Après les commandes de l'Etat sous la IIe République, Daumier expose occasionnellement des peintures au Salon. Renvoyé du Charivari en 1861, il se tourne vers un public d'amateurs qui désormais s'intéresse à ses aquarelles. La fin du Second Empire permet le retour de Daumier à la caricature politique. C'est alors qu'il réalise pendant "l'année terrible" de grandes allégories funèbres et patriotiques. On reconnaît dans ses toiles l'influence des maîtres flamands du XVIIe siècle, de Rubens (le cycle de Marie de Médicis au Louvre, notamment), comme du XVIIIe siècle français, de Boucher à Fragonard. En 1878, Daumier, presque aveugle, ne peut assister à l'exposition organisée à l'initiative de ses amis. Elle se tient à Paris, chez Durand-Ruel, sous la présidence de Victor Hugo ; c'est un échec. Daumier meurt quelques mois plus tard, le 10 février 1879, dans sa maison de Valmondois, près de Pontoise.

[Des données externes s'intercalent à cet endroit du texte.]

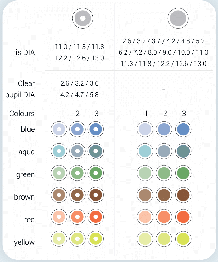This screenshot has width=218, height=262.
Task: Pick blue shade 3 with clear pupil
Action: tap(96, 129)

Honoré Daumier-La blanchisseuse
Honoré Daumier
La blanchisseuse, vers 1863
Musée d'Orsay
© Musée d’Orsay, Dist. RMN-Grand Palais / Patrice Schmidt
Voir la notice de l'œuvre

L'"inachèvement", ou l'apparence d'inachèvement, si caractéristique de la peinture de Daumier – et que la critique ne manqua pas de lui reprocher –, traduit la crainte de sacrifier l'essentiel à l'accessoire. Les blanchisseuses harassées qu'il peint dans la série du quai d'Anjou ont les mêmes gestes lents, la même inclinaison vers le sol que les glaneuses de Millet ; comme lui, Daumier élève le quotidien au niveau de la peinture d'histoire. Pour Baudelaire, il est "le peintre de la circonstance et de tout ce qu'elle suggère d'éternel" (Curiosités esthétiques).

Honoré Daumier-La France-Prométhée et l'aigle-vautour, Le Charivari, 13 février 1871
Honoré Daumier
La France-Prométhée et l'aigle-vautour, Le Charivari, 13 février 1871, 13 février 1871
Saint-Denis, musée d'Art et d'Histoire
© Musée d'Art et d'Histoire de Saint-Denis / DR

Daumier fut certainement l'un des plus grands artistes du XIXe siècle. Des premiers essais lithographiques de 1822 aux toiles inspirées des années 1870, l'exposition présente les oeuvres selon un ordre chronologique, qui laisse place à quelques regroupements thématiques, tel l'exceptionnel ensemble consacré à Don Quichotte. La scénographie s'attache à présenter l'aspect intimiste et humaniste de l'oeuvre de Daumier. La dernière salle réunit des documents, certains inédits, sur Daumier et ses contemporains.